Stored data Start Marker
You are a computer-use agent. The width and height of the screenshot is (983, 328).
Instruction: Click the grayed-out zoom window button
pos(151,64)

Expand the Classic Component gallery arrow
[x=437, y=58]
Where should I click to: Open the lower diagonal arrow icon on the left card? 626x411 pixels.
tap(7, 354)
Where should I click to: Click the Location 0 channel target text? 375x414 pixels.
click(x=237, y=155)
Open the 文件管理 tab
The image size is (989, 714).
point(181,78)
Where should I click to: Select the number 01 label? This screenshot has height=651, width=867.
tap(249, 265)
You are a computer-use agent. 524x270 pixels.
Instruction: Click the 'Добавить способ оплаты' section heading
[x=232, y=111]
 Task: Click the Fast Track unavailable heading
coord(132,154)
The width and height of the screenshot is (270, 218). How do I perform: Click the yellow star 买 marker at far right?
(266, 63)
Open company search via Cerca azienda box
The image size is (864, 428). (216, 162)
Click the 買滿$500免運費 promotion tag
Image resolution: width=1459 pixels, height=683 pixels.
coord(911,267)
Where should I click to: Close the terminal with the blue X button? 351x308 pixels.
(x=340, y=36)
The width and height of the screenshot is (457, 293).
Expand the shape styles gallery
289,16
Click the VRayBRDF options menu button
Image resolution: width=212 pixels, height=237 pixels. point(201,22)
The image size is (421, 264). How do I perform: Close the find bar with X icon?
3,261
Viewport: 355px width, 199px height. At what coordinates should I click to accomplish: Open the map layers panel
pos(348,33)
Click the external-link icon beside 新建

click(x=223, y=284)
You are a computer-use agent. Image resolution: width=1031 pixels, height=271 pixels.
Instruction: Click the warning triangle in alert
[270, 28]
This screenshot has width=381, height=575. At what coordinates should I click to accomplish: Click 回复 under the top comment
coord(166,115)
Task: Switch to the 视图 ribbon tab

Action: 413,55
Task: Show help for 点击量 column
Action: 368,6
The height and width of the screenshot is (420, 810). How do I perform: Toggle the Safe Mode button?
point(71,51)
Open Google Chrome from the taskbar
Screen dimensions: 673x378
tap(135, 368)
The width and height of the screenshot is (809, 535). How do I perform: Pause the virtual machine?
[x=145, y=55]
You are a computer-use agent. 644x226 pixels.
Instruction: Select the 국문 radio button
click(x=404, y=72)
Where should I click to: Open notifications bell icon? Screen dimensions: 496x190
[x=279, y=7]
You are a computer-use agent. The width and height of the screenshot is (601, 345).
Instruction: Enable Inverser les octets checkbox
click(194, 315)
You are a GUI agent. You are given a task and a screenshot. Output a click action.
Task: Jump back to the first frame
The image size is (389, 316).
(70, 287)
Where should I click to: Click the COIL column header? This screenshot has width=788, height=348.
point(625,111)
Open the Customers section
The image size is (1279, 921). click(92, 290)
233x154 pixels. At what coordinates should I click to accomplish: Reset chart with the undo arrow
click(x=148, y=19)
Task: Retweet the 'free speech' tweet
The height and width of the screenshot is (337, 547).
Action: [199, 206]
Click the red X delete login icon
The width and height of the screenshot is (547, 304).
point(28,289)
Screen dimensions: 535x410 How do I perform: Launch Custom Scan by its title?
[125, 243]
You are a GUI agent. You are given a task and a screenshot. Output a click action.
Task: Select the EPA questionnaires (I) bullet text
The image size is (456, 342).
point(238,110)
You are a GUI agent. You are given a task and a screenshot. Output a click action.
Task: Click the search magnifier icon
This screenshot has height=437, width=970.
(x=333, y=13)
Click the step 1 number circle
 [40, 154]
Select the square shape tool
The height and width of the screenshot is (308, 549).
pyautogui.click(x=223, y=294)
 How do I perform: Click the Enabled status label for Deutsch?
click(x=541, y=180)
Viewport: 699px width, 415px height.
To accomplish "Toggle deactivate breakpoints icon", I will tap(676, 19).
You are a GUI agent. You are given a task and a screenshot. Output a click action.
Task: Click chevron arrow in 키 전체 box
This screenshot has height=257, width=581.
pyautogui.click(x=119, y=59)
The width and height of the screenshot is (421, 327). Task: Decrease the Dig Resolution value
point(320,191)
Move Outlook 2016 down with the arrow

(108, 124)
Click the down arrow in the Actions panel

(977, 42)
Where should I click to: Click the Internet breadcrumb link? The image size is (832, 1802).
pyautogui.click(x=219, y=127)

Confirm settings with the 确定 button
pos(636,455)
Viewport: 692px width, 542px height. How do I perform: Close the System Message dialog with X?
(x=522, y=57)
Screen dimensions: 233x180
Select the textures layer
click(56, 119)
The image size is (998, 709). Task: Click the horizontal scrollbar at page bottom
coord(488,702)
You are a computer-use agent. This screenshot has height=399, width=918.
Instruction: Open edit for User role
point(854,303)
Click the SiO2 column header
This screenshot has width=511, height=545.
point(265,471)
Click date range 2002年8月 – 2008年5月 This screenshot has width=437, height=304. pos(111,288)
Stored data End Marker
In full and without alteration, write out the data above.

#### [Result of this task]
You are a computer-use agent. The width and height of the screenshot is (983, 328).
Instruction: Click the grayed-out zoom window button
pos(151,64)

Expand the Classic Component gallery arrow
[x=437, y=58]
Where should I click to: Open the lower diagonal arrow icon on the left card? 626x411 pixels.
tap(7, 354)
Where should I click to: Click the Location 0 channel target text? 375x414 pixels.
click(x=237, y=155)
Open the 文件管理 tab
The image size is (989, 714).
point(181,78)
Where should I click to: Select the number 01 label? This screenshot has height=651, width=867.
tap(249, 265)
You are a computer-use agent. 524x270 pixels.
Instruction: Click the 'Добавить способ оплаты' section heading
[x=232, y=111]
 Task: Click the Fast Track unavailable heading
coord(132,154)
The width and height of the screenshot is (270, 218). How do I perform: Click the yellow star 买 marker at far right?
(266, 63)
Open company search via Cerca azienda box
The image size is (864, 428). (216, 162)
Click the 買滿$500免運費 promotion tag
Image resolution: width=1459 pixels, height=683 pixels.
coord(911,267)
Where should I click to: Close the terminal with the blue X button? 351x308 pixels.
(x=340, y=36)
The width and height of the screenshot is (457, 293).
Expand the shape styles gallery
289,16
Click the VRayBRDF options menu button
Image resolution: width=212 pixels, height=237 pixels. point(201,22)
The image size is (421, 264). How do I perform: Close the find bar with X icon?
3,261
Viewport: 355px width, 199px height. At what coordinates should I click to accomplish: Open the map layers panel
pos(348,33)
Click the external-link icon beside 新建

click(x=223, y=284)
You are a computer-use agent. Image resolution: width=1031 pixels, height=271 pixels.
Instruction: Click the warning triangle in alert
[270, 28]
This screenshot has width=381, height=575. At what coordinates should I click to accomplish: Click 回复 under the top comment
coord(166,115)
Task: Switch to the 视图 ribbon tab

Action: 413,55
Task: Show help for 点击量 column
Action: 368,6
The height and width of the screenshot is (420, 810). How do I perform: Toggle the Safe Mode button?
point(71,51)
Open Google Chrome from the taskbar
Screen dimensions: 673x378
tap(135, 368)
The width and height of the screenshot is (809, 535). How do I perform: Pause the virtual machine?
[x=145, y=55]
You are a computer-use agent. 644x226 pixels.
Instruction: Select the 국문 radio button
click(x=404, y=72)
Where should I click to: Open notifications bell icon? Screen dimensions: 496x190
[x=279, y=7]
You are a computer-use agent. The width and height of the screenshot is (601, 345).
Instruction: Enable Inverser les octets checkbox
click(194, 315)
You are a GUI agent. You are given a task and a screenshot. Output a click action.
Task: Jump back to the first frame
The image size is (389, 316).
(70, 287)
Where should I click to: Click the COIL column header? This screenshot has width=788, height=348.
point(625,111)
Open the Customers section
The image size is (1279, 921). click(92, 290)
233x154 pixels. At what coordinates should I click to accomplish: Reset chart with the undo arrow
click(x=148, y=19)
Task: Retweet the 'free speech' tweet
The height and width of the screenshot is (337, 547).
Action: [199, 206]
Click the red X delete login icon
The width and height of the screenshot is (547, 304).
point(28,289)
Screen dimensions: 535x410 How do I perform: Launch Custom Scan by its title?
[125, 243]
You are a GUI agent. You are given a task and a screenshot. Output a click action.
Task: Select the EPA questionnaires (I) bullet text
The image size is (456, 342).
point(238,110)
You are a GUI agent. You are given a task and a screenshot. Output a click action.
Task: Click the search magnifier icon
This screenshot has height=437, width=970.
(x=333, y=13)
Click the step 1 number circle
 [40, 154]
Select the square shape tool
The height and width of the screenshot is (308, 549).
pyautogui.click(x=223, y=294)
 How do I perform: Click the Enabled status label for Deutsch?
click(x=541, y=180)
Viewport: 699px width, 415px height.
To accomplish "Toggle deactivate breakpoints icon", I will tap(676, 19).
You are a GUI agent. You are given a task and a screenshot. Output a click action.
Task: Click chevron arrow in 키 전체 box
This screenshot has height=257, width=581.
pyautogui.click(x=119, y=59)
The width and height of the screenshot is (421, 327). Task: Decrease the Dig Resolution value
point(320,191)
Move Outlook 2016 down with the arrow

(108, 124)
Click the down arrow in the Actions panel

(977, 42)
Where should I click to: Click the Internet breadcrumb link? The image size is (832, 1802).
pyautogui.click(x=219, y=127)

Confirm settings with the 确定 button
pos(636,455)
Viewport: 692px width, 542px height. How do I perform: Close the System Message dialog with X?
(x=522, y=57)
Screen dimensions: 233x180
Select the textures layer
click(56, 119)
The image size is (998, 709). Task: Click the horizontal scrollbar at page bottom
coord(488,702)
You are a computer-use agent. This screenshot has height=399, width=918.
Instruction: Open edit for User role
point(854,303)
Click the SiO2 column header
This screenshot has width=511, height=545.
point(265,471)
Click date range 2002年8月 – 2008年5月 This screenshot has width=437, height=304. pos(111,288)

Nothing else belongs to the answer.